On the flight home, I’d looked at Clue 4 for so long, I’d
memorized it. I wanted to torture myself. No wonder her
notes were so different this time: My wife was pregnant,
she wanted to start over, return us to our dazzling, happy
aliveness. I could picture her running around town to hide
those sweet notes, eager as a schoolgirl for me to get to
the end – the announcement that she was pregnant with my
child. Wood. It had to be an old-fashioned cradle. I knew my
wife: It had to be an antique cradle. Although the clue wasn’t
quite in an expectant-mother tone.
Picture me: I’m a girl who is very bad
I need to be punished, and by punished, I mean had


It’s where you store goodies for anniversary five
Pardon me if this is getting contrived!
A good time was had right here at sunny midday
Then out for a cocktail, all so terribly gay.

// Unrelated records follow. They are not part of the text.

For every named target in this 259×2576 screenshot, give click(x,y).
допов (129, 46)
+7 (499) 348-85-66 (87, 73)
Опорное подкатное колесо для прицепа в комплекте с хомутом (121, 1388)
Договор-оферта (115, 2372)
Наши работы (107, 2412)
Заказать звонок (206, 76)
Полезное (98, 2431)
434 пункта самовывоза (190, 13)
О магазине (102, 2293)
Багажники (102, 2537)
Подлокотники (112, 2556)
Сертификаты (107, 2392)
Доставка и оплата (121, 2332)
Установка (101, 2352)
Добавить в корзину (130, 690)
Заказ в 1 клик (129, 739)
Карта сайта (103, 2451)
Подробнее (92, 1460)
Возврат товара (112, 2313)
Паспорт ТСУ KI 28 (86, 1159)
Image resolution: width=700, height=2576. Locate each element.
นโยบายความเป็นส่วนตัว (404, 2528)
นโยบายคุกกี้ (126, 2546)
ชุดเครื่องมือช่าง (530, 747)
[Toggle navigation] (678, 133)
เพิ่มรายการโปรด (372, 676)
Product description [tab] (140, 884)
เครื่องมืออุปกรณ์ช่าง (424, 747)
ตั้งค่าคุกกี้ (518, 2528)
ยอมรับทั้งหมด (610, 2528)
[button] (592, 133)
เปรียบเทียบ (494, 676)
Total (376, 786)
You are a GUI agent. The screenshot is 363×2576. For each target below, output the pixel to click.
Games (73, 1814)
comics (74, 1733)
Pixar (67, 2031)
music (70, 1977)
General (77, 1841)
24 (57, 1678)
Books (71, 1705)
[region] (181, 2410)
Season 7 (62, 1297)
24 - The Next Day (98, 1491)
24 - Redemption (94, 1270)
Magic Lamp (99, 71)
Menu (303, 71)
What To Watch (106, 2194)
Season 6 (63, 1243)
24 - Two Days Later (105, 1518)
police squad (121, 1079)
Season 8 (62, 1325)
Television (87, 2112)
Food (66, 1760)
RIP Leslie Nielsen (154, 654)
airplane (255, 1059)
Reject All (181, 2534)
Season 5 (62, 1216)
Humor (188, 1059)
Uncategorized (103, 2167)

So run there right now, full of sweet sighs,
And open the door for your big surprise.
I was almost home when I figured it out. 
Store goodies
for anniversary five
: Goodies would be something made of
wood. To punish is to take someone to the woodshed. It
was the woodshed behind my sister’s house – a place to
stow lawn-mower parts and rusty tools – a decrepit old
outbuilding, like something from a slasher movie where
campers are slowly killed off. Go never went back there;
she’d often joked of burning it down since she moved into
the house. Instead, she’d let it get even more overgrown
and cobwebbed. We’d always joked that it would be a
good place to bury a body.
It couldn’t be.
I drove across town, my face numb, my hands cold.
Go’s car was in the driveway, but I slipped past the glowing
living room window and down the steep downhill slope, and
I was soon out of her sight range, out of sight of anyone.
Very private.
Back to the far back of the yard, on the edge of the
tree line, there was the shed.
I opened the door.
Nonononono
.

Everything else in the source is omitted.